About five months ago, I watched with passion the TV cooking show called Million Pound Menu on Netflix. It showcasts British amateur chefs who started a small food truck business or the like in whatever small town England, and who are now competing to get the chance of opening a three-day ephemere restaurant in Manchester, UK, for the sole purpose of taking their chances and winning the opportunity to get investors from various horizons to invest in their first ever restaurant-to-be. This is when I watched this show on TV that I found out about Atul Kochhar, a Pakistani-British hot-shot Chef with a palate as delicate as his experience managing restaurants is a reference these days.
Subsequently, it’s been a couple of months that my husband and I have had the new habit of stopping by Shalimar’s, our local Indian restaurant, to have dinner before going back home after work, like once every fortnight. Or Indian we thought it was because this is what is said on their online menu. But by the style of the staffs, and given there is no alcohol nor pork served in this restaurant, we figured out the restaurant actually is held by Pakistani. As small a detail as it is, the fact that these guys are from Pakistan tickled something inside me: memories from my life in China flooded into my heart, as I had a nostalgic thought for Gilani, one of my good Pakistani friends and my neighbour from the last years that I lived in Guangzhou.

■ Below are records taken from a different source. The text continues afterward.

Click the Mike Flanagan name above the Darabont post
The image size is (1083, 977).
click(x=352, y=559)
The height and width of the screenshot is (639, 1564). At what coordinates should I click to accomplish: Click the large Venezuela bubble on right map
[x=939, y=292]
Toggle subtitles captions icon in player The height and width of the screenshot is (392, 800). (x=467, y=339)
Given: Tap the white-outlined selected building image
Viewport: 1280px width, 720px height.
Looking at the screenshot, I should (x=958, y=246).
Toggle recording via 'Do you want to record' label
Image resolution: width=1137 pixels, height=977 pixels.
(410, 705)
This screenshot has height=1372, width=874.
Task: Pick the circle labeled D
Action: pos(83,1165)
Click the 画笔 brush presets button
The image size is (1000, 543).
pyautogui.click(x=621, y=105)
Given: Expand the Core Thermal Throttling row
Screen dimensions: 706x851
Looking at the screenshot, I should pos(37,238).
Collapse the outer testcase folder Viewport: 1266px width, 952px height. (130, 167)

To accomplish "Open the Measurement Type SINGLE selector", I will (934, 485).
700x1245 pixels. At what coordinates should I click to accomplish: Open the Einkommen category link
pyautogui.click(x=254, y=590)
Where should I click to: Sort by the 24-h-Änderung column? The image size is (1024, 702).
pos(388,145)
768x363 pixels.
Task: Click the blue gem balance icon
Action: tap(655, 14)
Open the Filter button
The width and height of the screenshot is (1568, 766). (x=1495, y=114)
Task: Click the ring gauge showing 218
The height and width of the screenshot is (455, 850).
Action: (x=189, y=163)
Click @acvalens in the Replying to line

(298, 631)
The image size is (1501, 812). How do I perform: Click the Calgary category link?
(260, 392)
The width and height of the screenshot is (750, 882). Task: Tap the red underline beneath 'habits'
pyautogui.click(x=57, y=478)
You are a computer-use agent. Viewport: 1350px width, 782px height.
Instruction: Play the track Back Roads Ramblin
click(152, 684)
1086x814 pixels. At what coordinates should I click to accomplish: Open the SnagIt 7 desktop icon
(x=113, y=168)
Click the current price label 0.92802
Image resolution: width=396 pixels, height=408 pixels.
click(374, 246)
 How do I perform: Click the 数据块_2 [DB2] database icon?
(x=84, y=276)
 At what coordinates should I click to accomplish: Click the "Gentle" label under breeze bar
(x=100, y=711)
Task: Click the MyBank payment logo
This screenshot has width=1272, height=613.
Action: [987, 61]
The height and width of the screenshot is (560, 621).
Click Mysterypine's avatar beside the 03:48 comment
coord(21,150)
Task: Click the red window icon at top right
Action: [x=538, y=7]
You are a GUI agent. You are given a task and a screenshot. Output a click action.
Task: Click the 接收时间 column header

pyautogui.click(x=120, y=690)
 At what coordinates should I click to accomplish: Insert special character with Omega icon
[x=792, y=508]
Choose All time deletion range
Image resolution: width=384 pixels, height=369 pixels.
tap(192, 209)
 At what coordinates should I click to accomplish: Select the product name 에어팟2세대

But enough with the past. Back onto the menu. Of course, most dishes of this restaurant are Indian or Pakistani alike. But the last time we ate there, our attention was caught by a dish we never tried before, and we thought the option of tasting something new would make our evening a bit more interesting. We had Gosht Lahore, which translates into Lamb from the city of Lahore, Pakistan. The sauce is a variation of the traditional Indian Butter Chicken, except that it has less tomato, a bit nuttier flavor, and the addition of a few raisins (and sometimes tiny pieces of dried apricots too). OMG, it was so good that I couldn’t help but reproduce it at home today. I had no lamb in the fridge so I went for chicken breasts, and it was delicious too. I found the basis of the recipe on a Youtube video made by a very nice Pakistani lady: she only spoke the language of Pakistan, but fortunately for me she sometimes used English for most of ingredient names, however all quantities plus the majority of secondary ingredients were not translated, so I had to guess it all but I think I did well because the taste of my final dish was absolutely amazing. Here is the link to the original video https://youtu.be/eJd9xmyQiU8
Here is the recipe of my revised Chicken Lahore, from Pakistan. It may look a bit mushy but it’s only because I overloaded my bowl with the delicious sauce before taking the picture. Chunks of chicken are generous underneath, and the sauce is thick and rich and so flavorsome!
- 4 Chicken breasts
- 100 gr of butter
- 2 tbsp of canola oil
- 1/2 lemon juice
- 2 inches (5 cm) of ginger, peeled
- 3 garlic cloves or 2 tsp of hot garlic pickle paste
- 2 onions (small to medium size)
- 150 gr of cashew nuts (I replaced by almonds, which was available in my pantry)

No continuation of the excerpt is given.